SIOUX CITY, Iowa (AP) — The owners of a distinctive Sioux City building that dates to the 1930s are trying to determine how much can be salvaged after a weekend fire.
The Sioux City Journal reports (http://bit.ly/1e39uVb ) the Normandy building sustained significant damage Saturday.
The white building with cone-shaped turrets was the longtime home of the Normandy Restaurant. It has also housed other businesses and in recent years, several art studios.
Jennifer Vollmer said it was difficult to watch the building where she spent so much time as a child burn.

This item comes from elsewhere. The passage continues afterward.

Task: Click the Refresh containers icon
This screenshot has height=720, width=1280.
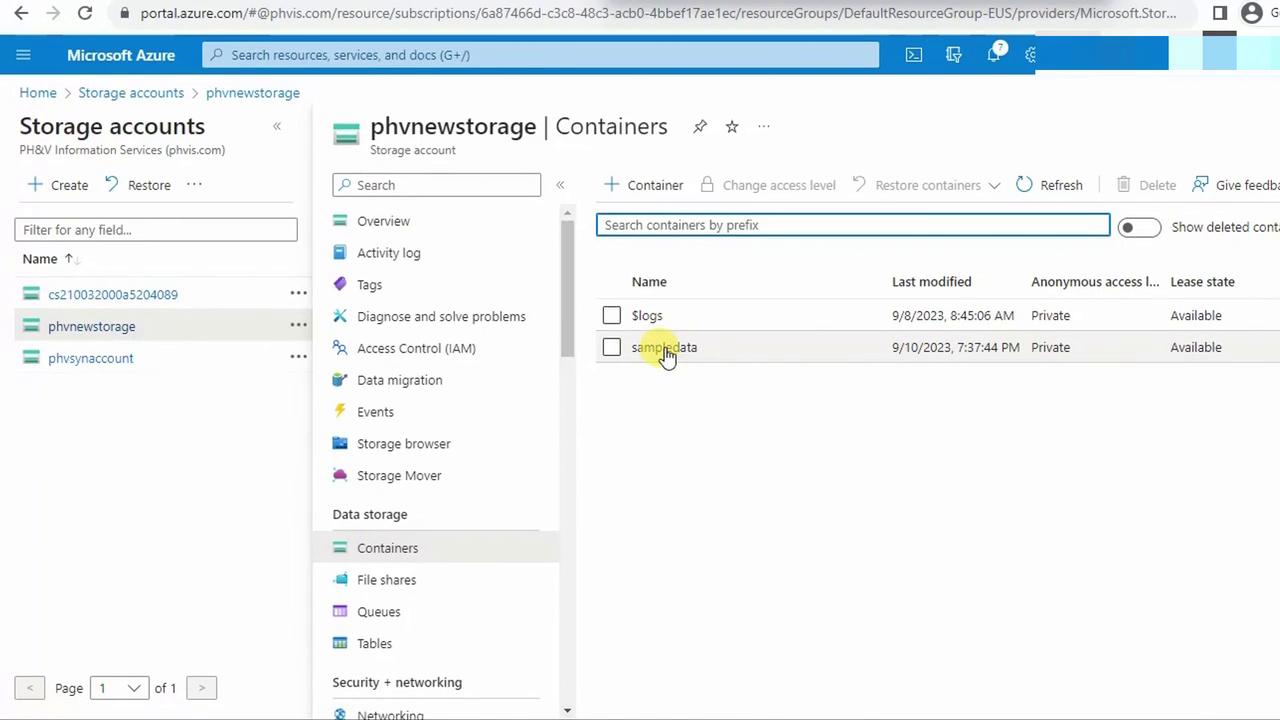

Vollmer's family owned the building and ran the Normandy Restaurant.
"It was just shocking," Vollmer said. "For a good three hours we just sat here and watched it burn and watched the firefighters do the best they could."
Fire officials haven't been able to determine what caused the fire partly because it hasn't been safe for inspectors to enter the building.
Sioux City Fire Marshal Mark Aesoph said the roof will have to be removed before investigators can enter because it is in danger of collapsing.
"We've got to remove it, pick it off, piece by piece," he said.
Much of the interior of the building had been vacant for about two years, but several local artists had been renting studio space.
Valerie Martin said instead of preparing for an art show at the building, she'll be working on salvaging the artwork that firefighters saved.
"We had just finished building the studios over here, but now I'm just taking the rest of the art home," she said. "We were supposed to be having an opening next month to let people in and see what we had done."
Vollmer said her family had been considering renovating the building.
Vollmer said it's too soon to know if any of the building will be salvageable.
"It's not quite a historical landmark, but it's such a neat building that so many people have fond memories of," Vollmer said.